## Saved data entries
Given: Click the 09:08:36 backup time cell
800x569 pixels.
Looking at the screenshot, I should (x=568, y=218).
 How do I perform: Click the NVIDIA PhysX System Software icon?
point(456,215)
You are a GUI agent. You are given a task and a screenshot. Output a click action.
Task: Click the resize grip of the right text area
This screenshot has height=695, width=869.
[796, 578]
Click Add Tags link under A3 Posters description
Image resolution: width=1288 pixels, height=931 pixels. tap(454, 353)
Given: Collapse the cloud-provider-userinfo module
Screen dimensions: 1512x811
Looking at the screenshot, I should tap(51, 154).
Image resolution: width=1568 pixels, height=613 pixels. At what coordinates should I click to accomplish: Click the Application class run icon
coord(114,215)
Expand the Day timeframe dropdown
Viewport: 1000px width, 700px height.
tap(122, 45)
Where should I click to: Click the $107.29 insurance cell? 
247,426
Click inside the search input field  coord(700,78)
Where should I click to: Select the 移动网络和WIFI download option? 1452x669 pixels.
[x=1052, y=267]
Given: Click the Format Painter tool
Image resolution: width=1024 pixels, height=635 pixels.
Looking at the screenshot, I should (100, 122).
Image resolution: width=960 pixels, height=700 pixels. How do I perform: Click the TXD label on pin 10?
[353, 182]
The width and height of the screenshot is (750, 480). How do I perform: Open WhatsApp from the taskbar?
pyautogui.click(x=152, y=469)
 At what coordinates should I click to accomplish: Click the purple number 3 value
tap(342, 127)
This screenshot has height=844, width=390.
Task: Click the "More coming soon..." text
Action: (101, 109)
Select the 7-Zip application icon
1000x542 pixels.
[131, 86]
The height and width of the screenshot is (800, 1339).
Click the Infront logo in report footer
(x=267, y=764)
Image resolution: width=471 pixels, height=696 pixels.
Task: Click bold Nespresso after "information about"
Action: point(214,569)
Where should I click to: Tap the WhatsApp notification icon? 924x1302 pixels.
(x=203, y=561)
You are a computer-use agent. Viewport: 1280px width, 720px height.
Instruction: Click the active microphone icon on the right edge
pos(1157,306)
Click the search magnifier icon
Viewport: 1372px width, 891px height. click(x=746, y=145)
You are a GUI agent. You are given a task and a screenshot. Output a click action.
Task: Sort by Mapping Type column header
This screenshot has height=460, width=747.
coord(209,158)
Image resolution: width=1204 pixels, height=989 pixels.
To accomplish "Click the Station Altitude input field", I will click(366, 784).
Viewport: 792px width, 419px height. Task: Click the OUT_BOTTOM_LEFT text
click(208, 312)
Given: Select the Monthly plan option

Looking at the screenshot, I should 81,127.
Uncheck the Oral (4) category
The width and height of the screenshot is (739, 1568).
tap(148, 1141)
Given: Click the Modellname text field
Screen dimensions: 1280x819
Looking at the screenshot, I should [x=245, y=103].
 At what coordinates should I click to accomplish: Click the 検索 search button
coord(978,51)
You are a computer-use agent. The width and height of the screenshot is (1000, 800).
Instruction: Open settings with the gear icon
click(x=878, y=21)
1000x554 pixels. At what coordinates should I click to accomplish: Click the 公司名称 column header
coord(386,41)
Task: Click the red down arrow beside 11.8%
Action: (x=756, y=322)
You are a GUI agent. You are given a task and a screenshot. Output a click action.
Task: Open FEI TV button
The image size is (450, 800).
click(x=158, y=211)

## Problem statement
For this exercise, write out all of the data exactly.

## Task solution
Given: Click the 09:08:36 backup time cell
800x569 pixels.
Looking at the screenshot, I should (x=568, y=218).
 How do I perform: Click the NVIDIA PhysX System Software icon?
point(456,215)
You are a GUI agent. You are given a task and a screenshot. Output a click action.
Task: Click the resize grip of the right text area
This screenshot has height=695, width=869.
[796, 578]
Click Add Tags link under A3 Posters description
Image resolution: width=1288 pixels, height=931 pixels. tap(454, 353)
Given: Collapse the cloud-provider-userinfo module
Screen dimensions: 1512x811
Looking at the screenshot, I should tap(51, 154).
Image resolution: width=1568 pixels, height=613 pixels. At what coordinates should I click to accomplish: Click the Application class run icon
coord(114,215)
Expand the Day timeframe dropdown
Viewport: 1000px width, 700px height.
tap(122, 45)
Where should I click to: Click the $107.29 insurance cell? 
247,426
Click inside the search input field  coord(700,78)
Where should I click to: Select the 移动网络和WIFI download option? 1452x669 pixels.
[x=1052, y=267]
Given: Click the Format Painter tool
Image resolution: width=1024 pixels, height=635 pixels.
Looking at the screenshot, I should (100, 122).
Image resolution: width=960 pixels, height=700 pixels. How do I perform: Click the TXD label on pin 10?
[353, 182]
The width and height of the screenshot is (750, 480). How do I perform: Open WhatsApp from the taskbar?
pyautogui.click(x=152, y=469)
 At what coordinates should I click to accomplish: Click the purple number 3 value
tap(342, 127)
This screenshot has height=844, width=390.
Task: Click the "More coming soon..." text
Action: (101, 109)
Select the 7-Zip application icon
1000x542 pixels.
[131, 86]
The height and width of the screenshot is (800, 1339).
Click the Infront logo in report footer
(x=267, y=764)
Image resolution: width=471 pixels, height=696 pixels.
Task: Click bold Nespresso after "information about"
Action: point(214,569)
Where should I click to: Tap the WhatsApp notification icon? 924x1302 pixels.
(x=203, y=561)
You are a computer-use agent. Viewport: 1280px width, 720px height.
Instruction: Click the active microphone icon on the right edge
pos(1157,306)
Click the search magnifier icon
Viewport: 1372px width, 891px height. click(x=746, y=145)
You are a GUI agent. You are given a task and a screenshot. Output a click action.
Task: Sort by Mapping Type column header
This screenshot has height=460, width=747.
coord(209,158)
Image resolution: width=1204 pixels, height=989 pixels.
To accomplish "Click the Station Altitude input field", I will click(366, 784).
Viewport: 792px width, 419px height. Task: Click the OUT_BOTTOM_LEFT text
click(208, 312)
Given: Select the Monthly plan option

Looking at the screenshot, I should 81,127.
Uncheck the Oral (4) category
The width and height of the screenshot is (739, 1568).
tap(148, 1141)
Given: Click the Modellname text field
Screen dimensions: 1280x819
Looking at the screenshot, I should [x=245, y=103].
 At what coordinates should I click to accomplish: Click the 検索 search button
coord(978,51)
You are a computer-use agent. The width and height of the screenshot is (1000, 800).
Instruction: Open settings with the gear icon
click(x=878, y=21)
1000x554 pixels. At what coordinates should I click to accomplish: Click the 公司名称 column header
coord(386,41)
Task: Click the red down arrow beside 11.8%
Action: (x=756, y=322)
You are a GUI agent. You are given a task and a screenshot. Output a click action.
Task: Open FEI TV button
The image size is (450, 800).
click(x=158, y=211)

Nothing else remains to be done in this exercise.